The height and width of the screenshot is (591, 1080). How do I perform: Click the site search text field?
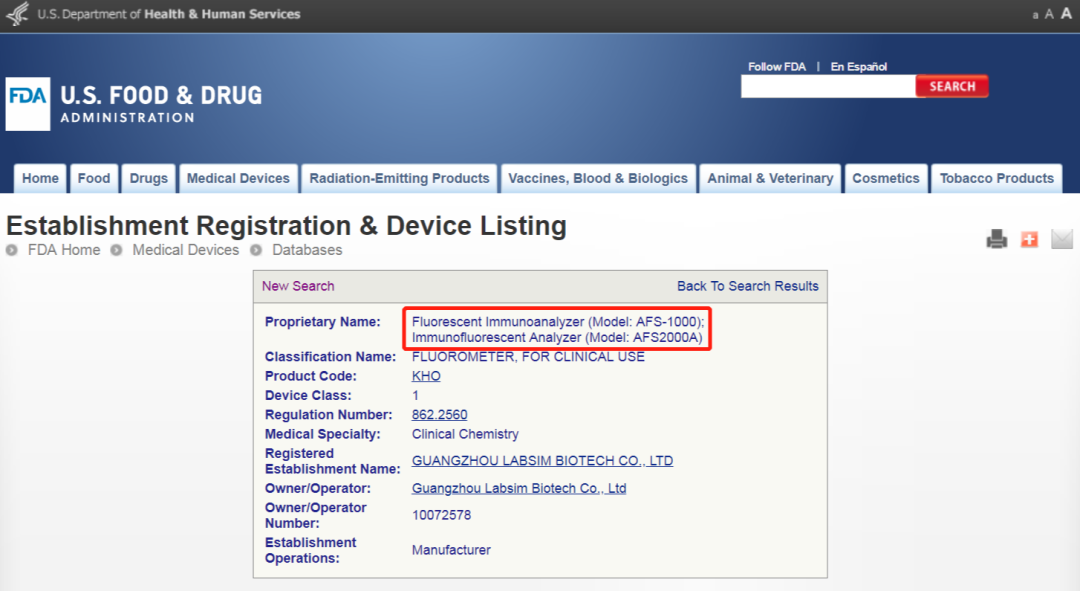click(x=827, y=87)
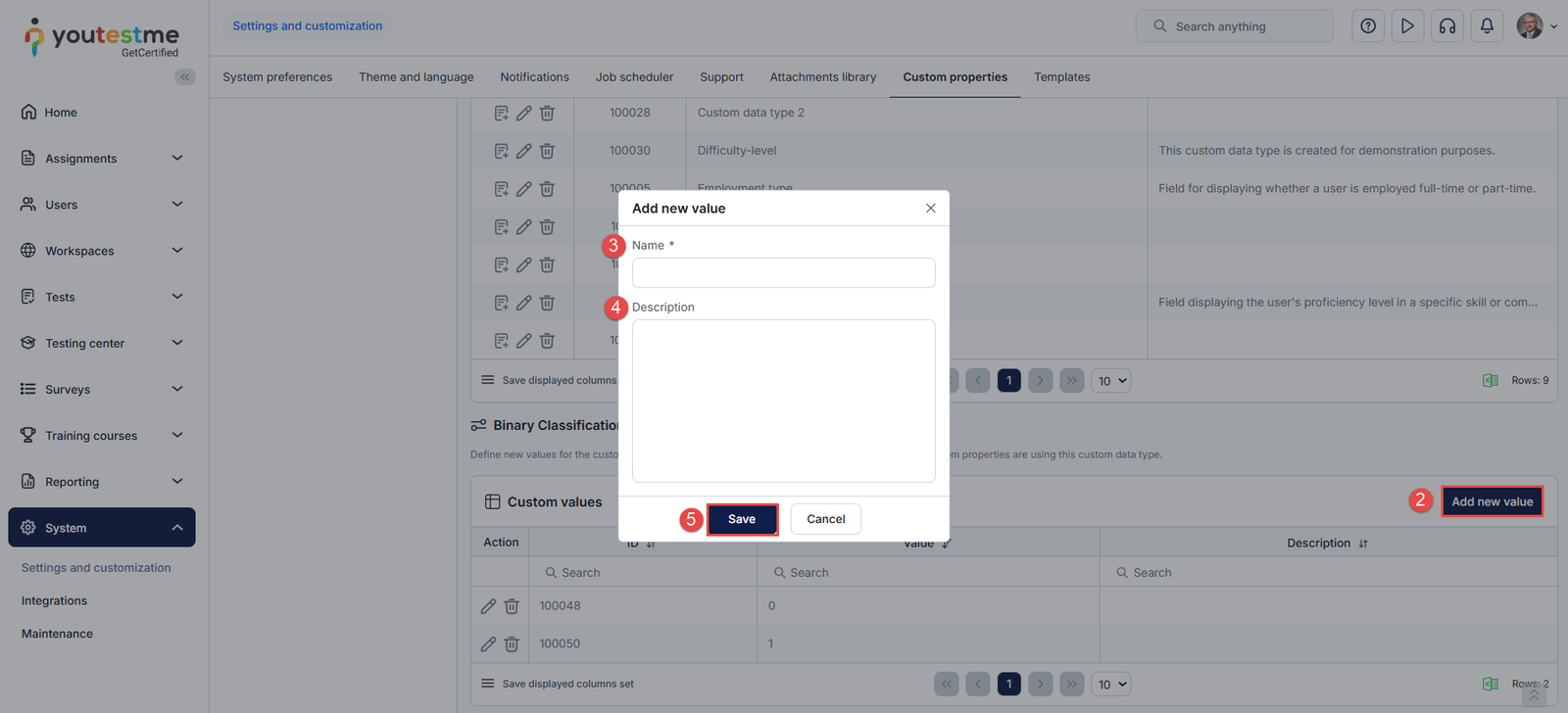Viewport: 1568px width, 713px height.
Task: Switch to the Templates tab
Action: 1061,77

========

▶ WHAT NEEDS TO BE DONE:
The records above must be output exactly, except for their pictures.

▶ ANSWER:
The height and width of the screenshot is (591, 1080). How do I perform: Click the site search text field?
click(x=827, y=87)
Viewport: 1568px width, 713px height.
Task: Switch to the Templates tab
Action: 1061,77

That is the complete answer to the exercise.